╭─ DATA FOR THE TASK

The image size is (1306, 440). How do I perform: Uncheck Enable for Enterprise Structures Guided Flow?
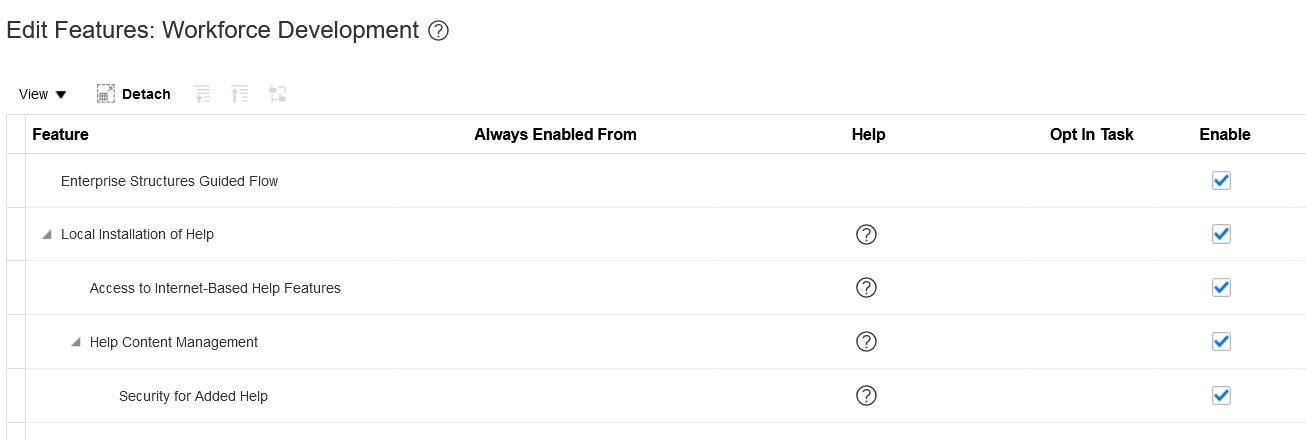1221,181
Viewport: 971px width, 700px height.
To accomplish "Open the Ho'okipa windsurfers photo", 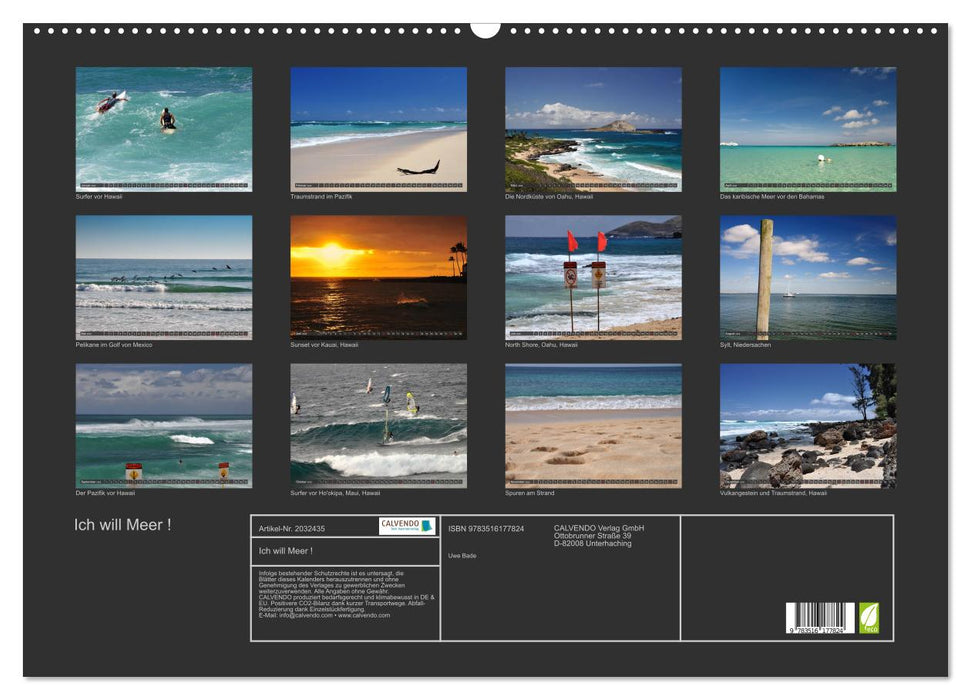I will click(x=378, y=425).
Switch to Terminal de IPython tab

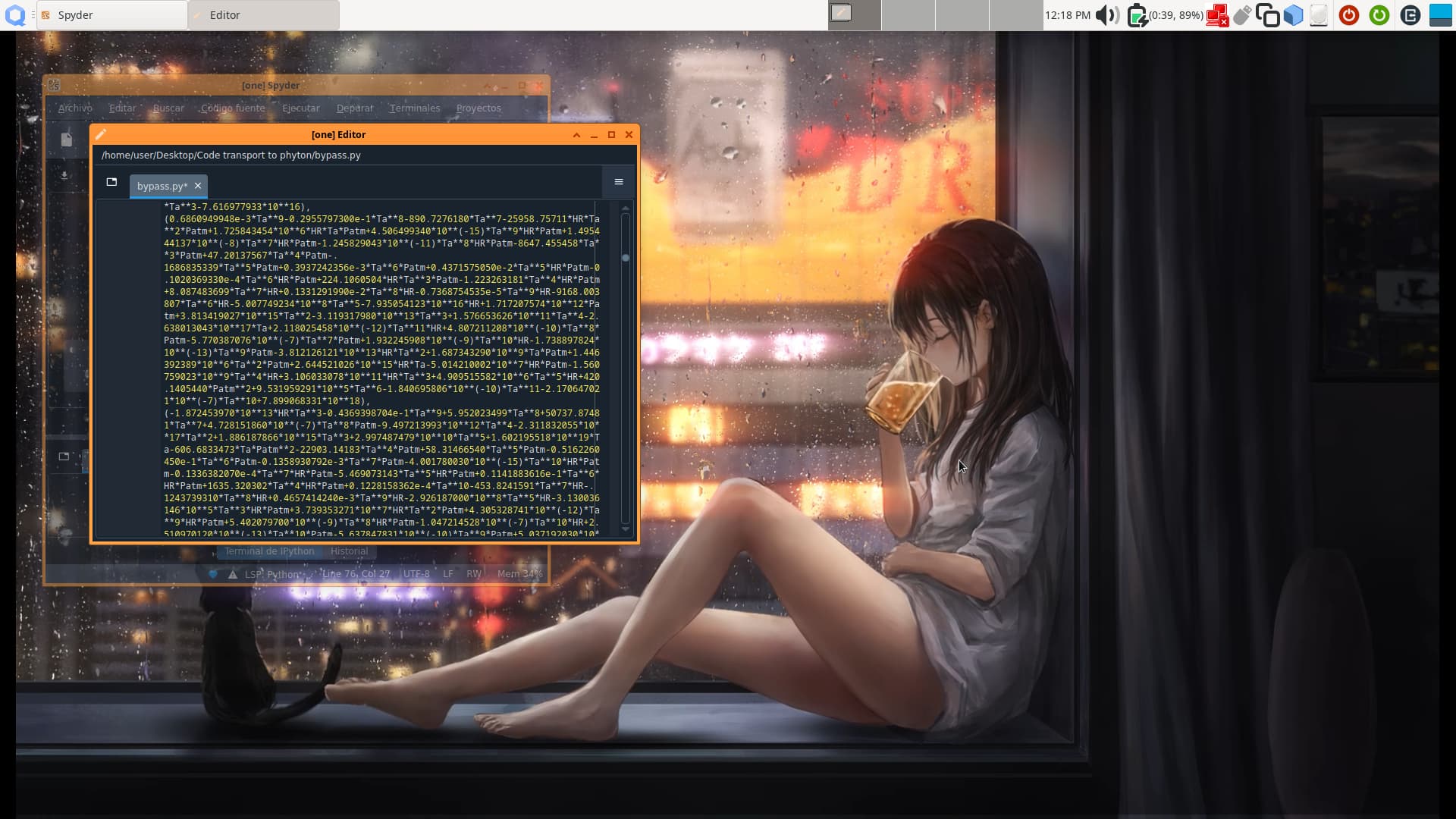tap(269, 551)
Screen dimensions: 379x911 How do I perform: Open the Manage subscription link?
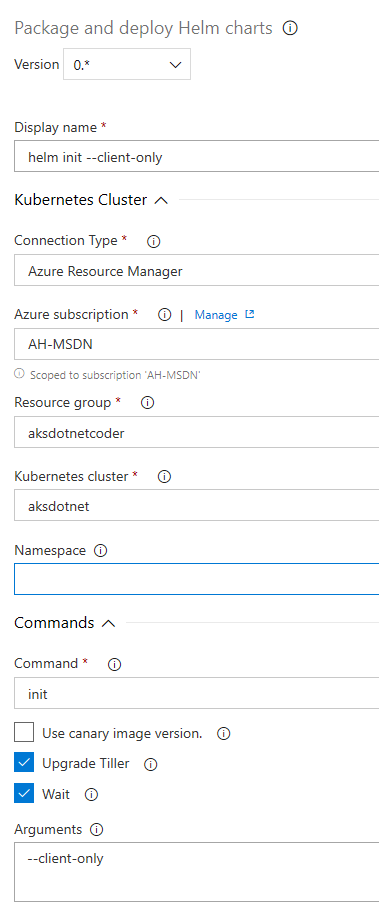(224, 315)
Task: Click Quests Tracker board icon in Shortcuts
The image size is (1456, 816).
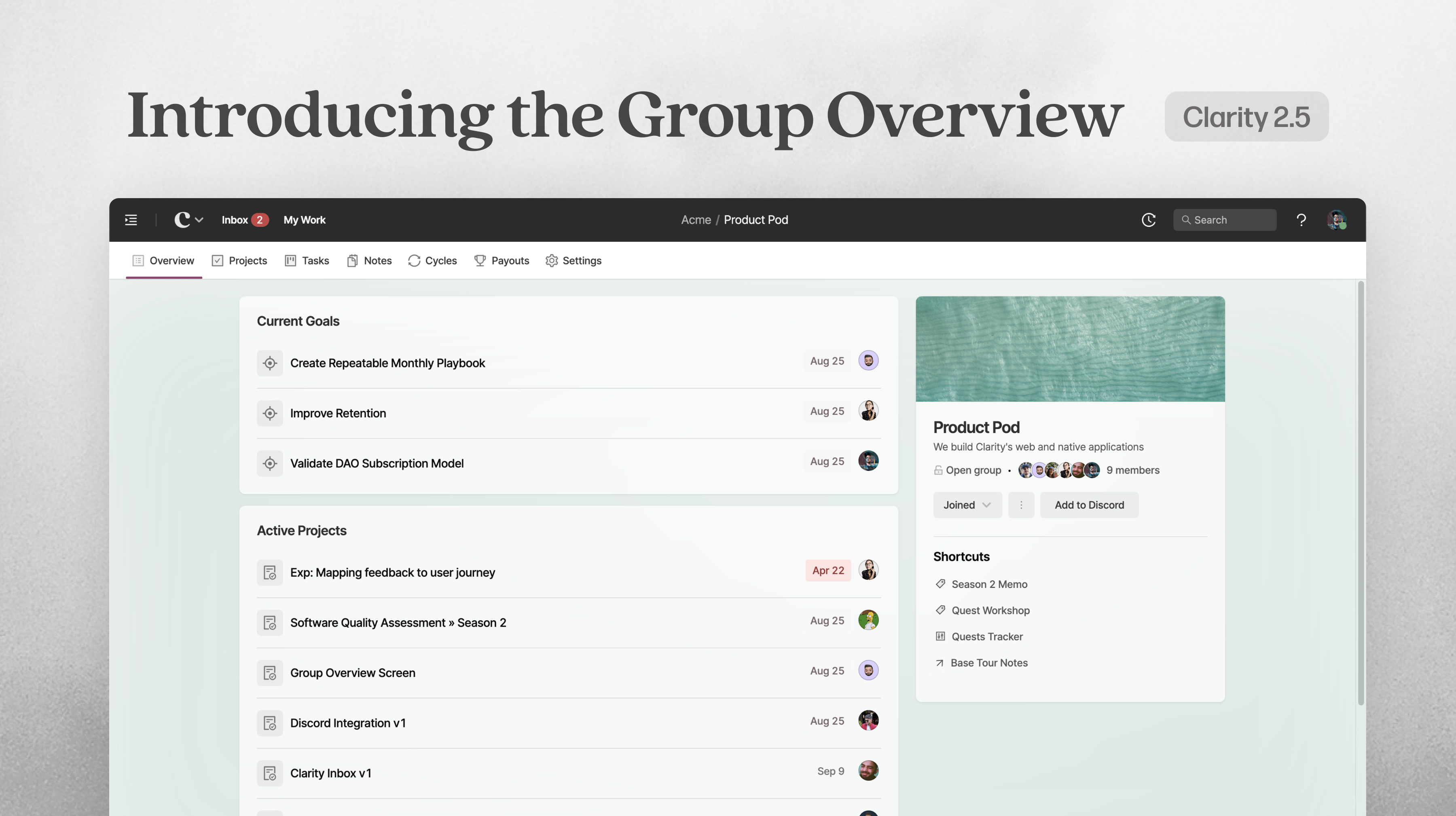Action: pos(940,636)
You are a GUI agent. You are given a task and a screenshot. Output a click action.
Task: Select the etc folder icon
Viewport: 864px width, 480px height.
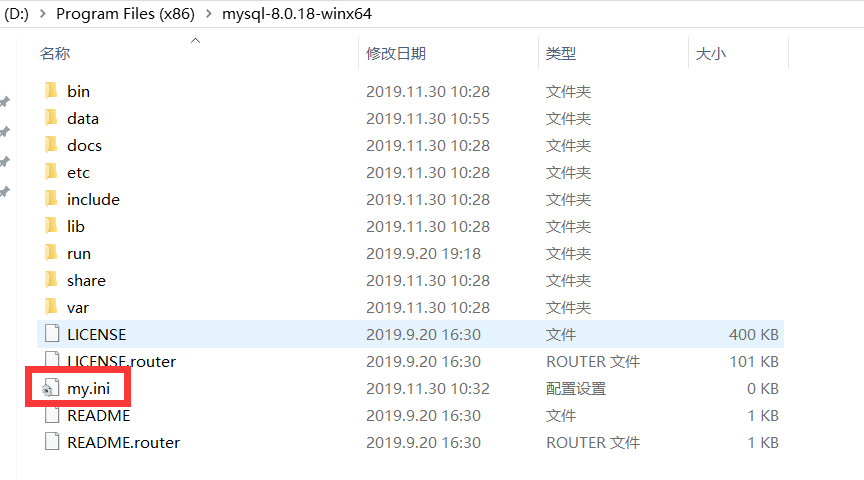coord(51,171)
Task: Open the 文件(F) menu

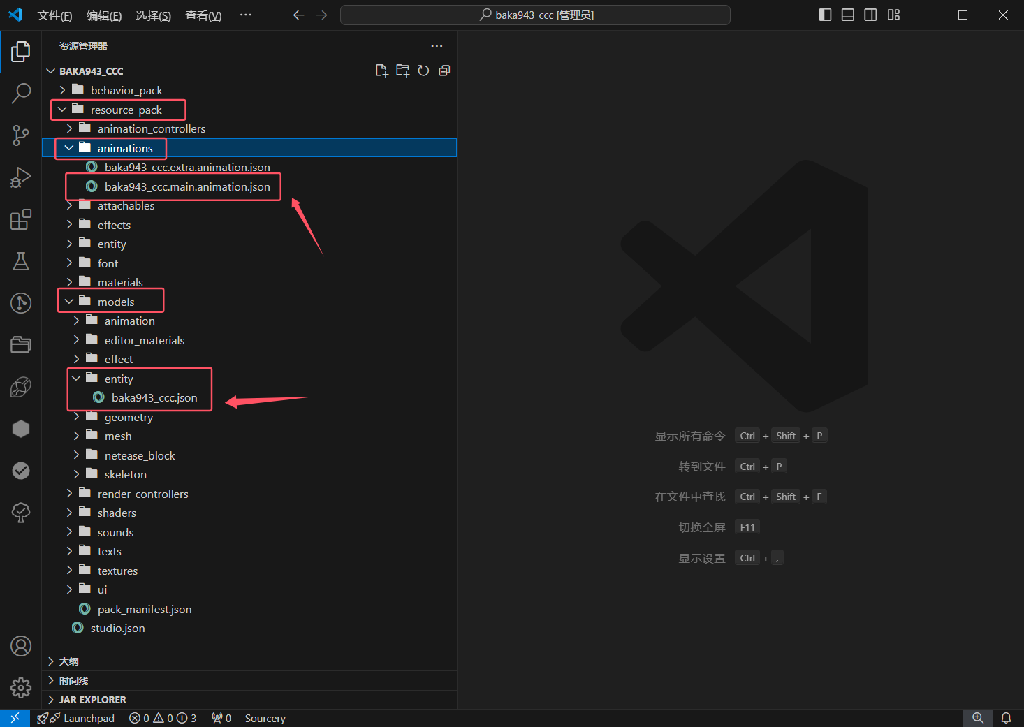Action: [x=54, y=16]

╰─

Show each line of the rows above that contains the word "icon", and copy every such line in full.

Task: Click Quests Tracker board icon in Shortcuts
Task: Select the etc folder icon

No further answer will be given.